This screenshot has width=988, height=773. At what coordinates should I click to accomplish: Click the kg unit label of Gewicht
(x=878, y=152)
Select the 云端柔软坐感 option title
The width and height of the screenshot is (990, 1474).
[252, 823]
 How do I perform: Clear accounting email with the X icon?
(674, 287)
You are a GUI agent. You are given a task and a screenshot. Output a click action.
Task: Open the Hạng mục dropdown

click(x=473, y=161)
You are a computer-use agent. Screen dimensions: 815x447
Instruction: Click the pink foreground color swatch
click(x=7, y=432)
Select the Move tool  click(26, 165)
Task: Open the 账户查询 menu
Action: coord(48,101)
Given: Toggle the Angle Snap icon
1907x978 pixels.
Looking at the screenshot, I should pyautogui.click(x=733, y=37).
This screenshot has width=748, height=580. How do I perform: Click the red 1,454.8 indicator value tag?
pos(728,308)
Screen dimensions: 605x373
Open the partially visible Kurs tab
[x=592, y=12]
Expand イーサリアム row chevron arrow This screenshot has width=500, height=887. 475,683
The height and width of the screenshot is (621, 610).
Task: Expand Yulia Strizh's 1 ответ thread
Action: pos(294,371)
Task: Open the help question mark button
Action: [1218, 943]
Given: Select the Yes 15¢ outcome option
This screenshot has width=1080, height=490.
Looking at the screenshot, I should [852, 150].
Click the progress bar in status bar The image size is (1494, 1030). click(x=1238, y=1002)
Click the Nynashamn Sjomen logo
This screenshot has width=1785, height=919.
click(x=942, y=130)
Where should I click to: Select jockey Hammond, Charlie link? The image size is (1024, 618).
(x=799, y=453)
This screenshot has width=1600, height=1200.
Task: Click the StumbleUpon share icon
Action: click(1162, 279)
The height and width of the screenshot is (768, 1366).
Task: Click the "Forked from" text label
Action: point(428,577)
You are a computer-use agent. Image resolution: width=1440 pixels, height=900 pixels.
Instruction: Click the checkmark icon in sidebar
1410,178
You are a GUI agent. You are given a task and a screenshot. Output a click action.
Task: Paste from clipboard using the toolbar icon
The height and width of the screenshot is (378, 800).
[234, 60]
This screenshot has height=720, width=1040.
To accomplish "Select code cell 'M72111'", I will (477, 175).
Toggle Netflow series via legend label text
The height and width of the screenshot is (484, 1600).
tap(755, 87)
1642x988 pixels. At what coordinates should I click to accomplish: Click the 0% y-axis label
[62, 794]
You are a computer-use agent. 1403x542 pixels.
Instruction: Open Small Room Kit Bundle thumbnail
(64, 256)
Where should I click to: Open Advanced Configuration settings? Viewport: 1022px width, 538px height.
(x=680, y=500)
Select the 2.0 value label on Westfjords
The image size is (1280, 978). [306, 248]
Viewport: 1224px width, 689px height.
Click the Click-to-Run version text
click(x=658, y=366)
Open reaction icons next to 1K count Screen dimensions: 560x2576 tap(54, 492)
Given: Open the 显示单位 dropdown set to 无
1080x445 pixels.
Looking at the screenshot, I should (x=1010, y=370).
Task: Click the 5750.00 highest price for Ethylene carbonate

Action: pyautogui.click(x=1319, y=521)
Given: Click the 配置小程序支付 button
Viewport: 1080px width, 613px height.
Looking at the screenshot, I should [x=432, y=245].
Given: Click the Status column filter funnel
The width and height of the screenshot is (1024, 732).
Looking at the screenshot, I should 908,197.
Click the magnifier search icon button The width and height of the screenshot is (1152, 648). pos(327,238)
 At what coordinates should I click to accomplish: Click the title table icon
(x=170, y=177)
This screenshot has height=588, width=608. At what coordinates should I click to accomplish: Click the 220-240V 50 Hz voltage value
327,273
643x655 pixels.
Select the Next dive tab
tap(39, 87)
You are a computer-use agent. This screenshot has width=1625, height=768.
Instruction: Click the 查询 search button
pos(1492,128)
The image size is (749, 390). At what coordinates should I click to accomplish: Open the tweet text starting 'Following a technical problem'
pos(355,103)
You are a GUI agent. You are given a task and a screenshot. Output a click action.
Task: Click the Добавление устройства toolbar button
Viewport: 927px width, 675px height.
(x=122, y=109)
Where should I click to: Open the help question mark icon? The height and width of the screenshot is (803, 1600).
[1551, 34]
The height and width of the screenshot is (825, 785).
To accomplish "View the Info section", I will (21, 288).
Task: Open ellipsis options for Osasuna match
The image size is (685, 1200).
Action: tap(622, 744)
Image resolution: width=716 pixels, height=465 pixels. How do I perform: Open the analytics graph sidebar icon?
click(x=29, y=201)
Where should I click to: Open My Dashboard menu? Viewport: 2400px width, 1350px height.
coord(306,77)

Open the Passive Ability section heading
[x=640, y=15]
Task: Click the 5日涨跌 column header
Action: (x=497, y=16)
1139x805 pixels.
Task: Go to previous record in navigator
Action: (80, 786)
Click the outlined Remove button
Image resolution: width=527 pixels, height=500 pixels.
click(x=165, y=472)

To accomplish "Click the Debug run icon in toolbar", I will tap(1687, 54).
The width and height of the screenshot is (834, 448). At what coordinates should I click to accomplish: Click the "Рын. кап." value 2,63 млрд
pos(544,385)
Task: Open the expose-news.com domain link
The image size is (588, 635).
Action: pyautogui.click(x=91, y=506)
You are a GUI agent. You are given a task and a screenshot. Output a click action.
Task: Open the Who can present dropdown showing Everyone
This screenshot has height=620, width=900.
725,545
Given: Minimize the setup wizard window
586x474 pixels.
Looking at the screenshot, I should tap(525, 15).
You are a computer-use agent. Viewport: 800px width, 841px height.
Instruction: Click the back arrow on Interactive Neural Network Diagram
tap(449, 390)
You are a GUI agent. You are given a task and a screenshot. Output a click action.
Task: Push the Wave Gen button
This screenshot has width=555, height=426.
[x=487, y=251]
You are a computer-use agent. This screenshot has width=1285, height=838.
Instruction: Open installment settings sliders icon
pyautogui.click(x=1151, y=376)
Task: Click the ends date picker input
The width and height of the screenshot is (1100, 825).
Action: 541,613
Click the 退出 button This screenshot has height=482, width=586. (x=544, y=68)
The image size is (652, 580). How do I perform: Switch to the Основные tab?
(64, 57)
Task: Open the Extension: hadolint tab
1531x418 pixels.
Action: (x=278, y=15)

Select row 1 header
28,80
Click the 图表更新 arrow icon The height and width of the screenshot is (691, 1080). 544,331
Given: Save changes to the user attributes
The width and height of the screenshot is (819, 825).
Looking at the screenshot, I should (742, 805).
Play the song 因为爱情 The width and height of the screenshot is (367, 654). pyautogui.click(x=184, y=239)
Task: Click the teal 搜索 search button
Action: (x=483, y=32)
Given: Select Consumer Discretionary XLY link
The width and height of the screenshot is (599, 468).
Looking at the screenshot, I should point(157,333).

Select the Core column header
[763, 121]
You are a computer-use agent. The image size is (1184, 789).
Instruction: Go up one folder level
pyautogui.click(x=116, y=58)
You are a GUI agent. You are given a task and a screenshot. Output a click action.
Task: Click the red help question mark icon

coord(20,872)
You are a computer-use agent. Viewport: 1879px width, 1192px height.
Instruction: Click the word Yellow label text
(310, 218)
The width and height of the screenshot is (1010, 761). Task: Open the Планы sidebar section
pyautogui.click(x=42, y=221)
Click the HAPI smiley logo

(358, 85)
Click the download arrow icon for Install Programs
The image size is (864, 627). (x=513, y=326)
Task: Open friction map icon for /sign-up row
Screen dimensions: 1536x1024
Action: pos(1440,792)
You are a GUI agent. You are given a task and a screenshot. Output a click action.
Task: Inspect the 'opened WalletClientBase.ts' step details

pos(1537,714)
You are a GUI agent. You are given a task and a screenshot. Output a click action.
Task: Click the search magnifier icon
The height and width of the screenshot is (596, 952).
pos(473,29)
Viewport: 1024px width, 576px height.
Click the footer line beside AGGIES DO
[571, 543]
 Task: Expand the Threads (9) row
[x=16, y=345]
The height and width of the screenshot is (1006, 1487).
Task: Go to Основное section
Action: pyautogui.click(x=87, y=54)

---+---

* **WORK TASK**
Work out how many lines in the preceding data include the word "toolbar". State only that number.

* **ANSWER AREA**
3